*** Begin section ***
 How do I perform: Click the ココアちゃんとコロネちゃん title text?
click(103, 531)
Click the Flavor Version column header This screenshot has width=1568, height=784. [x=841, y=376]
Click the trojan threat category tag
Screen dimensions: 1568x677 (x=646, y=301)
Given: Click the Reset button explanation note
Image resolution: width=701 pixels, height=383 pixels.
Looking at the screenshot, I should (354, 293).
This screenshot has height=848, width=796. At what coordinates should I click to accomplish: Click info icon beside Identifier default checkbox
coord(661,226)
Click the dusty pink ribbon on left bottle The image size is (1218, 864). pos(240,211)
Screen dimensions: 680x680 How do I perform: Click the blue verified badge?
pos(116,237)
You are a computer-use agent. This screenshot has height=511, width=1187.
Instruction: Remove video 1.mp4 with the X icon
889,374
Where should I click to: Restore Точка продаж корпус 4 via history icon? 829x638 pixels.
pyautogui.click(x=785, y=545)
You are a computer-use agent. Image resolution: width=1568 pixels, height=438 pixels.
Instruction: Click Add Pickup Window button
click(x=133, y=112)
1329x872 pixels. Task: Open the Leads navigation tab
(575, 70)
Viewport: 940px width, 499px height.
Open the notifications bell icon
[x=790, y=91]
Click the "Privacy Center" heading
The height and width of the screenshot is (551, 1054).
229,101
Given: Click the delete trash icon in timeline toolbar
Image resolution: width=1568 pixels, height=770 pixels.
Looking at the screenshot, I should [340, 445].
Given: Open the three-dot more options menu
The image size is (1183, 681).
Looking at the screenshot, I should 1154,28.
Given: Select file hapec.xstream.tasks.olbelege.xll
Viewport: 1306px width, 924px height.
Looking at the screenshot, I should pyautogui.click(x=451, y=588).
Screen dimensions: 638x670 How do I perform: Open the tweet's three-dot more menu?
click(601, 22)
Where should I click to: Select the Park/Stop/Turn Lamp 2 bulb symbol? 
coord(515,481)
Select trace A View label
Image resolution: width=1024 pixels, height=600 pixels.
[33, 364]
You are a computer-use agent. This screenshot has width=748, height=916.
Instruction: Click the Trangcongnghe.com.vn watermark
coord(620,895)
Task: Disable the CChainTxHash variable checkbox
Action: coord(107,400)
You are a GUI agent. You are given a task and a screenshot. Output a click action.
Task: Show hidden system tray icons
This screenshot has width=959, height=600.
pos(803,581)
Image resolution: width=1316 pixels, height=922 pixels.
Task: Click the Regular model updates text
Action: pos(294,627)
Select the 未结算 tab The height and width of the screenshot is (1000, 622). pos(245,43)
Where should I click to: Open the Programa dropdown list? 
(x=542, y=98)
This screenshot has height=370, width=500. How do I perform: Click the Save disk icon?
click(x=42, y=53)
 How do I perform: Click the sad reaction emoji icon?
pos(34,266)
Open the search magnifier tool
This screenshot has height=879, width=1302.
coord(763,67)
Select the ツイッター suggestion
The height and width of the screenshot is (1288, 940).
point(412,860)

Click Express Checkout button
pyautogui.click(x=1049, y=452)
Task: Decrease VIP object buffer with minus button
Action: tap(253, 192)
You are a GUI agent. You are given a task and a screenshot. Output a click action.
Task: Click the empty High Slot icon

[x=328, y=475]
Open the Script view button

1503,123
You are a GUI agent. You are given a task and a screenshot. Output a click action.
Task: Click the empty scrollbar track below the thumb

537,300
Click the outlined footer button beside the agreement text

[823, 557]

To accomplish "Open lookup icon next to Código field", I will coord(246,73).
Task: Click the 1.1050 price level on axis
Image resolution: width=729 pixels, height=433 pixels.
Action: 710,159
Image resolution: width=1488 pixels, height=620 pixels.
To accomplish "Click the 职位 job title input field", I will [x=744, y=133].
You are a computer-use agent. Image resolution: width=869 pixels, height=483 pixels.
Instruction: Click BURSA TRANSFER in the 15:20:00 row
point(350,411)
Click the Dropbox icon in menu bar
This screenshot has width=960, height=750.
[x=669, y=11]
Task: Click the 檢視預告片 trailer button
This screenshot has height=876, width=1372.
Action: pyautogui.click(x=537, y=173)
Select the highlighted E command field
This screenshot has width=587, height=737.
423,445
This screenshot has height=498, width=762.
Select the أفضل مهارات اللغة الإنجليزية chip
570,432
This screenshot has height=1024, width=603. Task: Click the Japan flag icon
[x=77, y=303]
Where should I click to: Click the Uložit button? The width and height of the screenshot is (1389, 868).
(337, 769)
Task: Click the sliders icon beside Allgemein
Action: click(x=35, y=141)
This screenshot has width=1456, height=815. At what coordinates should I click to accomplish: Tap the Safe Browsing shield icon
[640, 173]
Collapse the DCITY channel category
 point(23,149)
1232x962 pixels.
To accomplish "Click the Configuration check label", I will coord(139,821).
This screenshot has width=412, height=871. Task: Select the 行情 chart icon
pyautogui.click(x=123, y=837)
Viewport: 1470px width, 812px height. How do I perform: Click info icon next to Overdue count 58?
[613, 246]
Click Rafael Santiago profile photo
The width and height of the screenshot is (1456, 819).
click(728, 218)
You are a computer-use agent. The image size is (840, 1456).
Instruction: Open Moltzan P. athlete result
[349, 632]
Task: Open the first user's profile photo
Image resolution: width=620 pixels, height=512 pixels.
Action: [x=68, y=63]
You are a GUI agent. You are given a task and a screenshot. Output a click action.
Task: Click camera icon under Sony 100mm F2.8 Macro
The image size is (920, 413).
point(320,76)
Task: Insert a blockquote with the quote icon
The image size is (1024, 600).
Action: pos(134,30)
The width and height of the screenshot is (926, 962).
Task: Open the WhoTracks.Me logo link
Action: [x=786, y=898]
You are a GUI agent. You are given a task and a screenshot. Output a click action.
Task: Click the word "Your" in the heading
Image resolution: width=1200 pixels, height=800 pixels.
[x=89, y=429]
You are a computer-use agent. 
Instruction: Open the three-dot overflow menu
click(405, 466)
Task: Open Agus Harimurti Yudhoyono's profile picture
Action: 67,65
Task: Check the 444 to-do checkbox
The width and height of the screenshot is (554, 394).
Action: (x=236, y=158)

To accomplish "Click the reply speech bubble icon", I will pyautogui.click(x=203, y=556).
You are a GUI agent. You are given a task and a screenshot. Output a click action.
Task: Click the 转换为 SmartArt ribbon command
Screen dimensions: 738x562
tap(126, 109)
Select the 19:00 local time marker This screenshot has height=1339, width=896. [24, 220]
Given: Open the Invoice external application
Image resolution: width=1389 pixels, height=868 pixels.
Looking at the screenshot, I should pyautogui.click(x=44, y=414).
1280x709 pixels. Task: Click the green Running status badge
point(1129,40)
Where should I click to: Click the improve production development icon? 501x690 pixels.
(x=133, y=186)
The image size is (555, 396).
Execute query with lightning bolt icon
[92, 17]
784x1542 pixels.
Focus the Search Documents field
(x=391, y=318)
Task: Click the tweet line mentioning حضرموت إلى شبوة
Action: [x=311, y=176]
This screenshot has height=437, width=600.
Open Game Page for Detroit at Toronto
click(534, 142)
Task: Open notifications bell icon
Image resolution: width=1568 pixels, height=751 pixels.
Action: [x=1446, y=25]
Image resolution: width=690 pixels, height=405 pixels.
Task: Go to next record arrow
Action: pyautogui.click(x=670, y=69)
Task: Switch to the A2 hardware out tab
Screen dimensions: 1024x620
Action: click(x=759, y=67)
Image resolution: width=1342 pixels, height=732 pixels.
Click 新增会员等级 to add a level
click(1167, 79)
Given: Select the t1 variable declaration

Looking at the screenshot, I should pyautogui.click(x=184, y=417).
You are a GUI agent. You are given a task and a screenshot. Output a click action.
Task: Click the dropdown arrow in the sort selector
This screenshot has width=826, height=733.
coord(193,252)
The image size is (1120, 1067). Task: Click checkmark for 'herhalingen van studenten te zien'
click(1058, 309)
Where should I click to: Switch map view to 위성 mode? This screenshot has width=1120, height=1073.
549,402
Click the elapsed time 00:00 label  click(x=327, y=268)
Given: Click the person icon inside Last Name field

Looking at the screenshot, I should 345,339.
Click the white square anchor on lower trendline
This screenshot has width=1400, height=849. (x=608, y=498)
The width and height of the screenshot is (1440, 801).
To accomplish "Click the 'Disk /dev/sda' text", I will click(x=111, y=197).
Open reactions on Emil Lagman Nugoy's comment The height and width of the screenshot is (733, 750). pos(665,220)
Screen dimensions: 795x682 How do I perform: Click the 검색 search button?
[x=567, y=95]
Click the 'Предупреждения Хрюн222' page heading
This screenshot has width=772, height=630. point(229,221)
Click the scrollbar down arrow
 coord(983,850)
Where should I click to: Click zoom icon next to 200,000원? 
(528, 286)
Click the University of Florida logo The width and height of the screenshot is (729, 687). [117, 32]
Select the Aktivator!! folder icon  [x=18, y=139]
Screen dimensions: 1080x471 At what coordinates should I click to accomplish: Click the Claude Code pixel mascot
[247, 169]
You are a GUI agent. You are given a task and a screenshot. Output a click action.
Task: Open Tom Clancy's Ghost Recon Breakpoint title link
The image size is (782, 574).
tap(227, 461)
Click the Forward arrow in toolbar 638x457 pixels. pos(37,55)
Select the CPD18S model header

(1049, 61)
*** End section ***
▶ _WHAT TO WORK ON_
Reprint the data above from the opening line to the line holding "Given: Click the Reset", inclusive, and nothing else.

▶ _WRITTEN REPLY_
 How do I perform: Click the ココアちゃんとコロネちゃん title text?
click(103, 531)
Click the Flavor Version column header This screenshot has width=1568, height=784. [x=841, y=376]
Click the trojan threat category tag
Screen dimensions: 1568x677 (x=646, y=301)
Given: Click the Reset button explanation note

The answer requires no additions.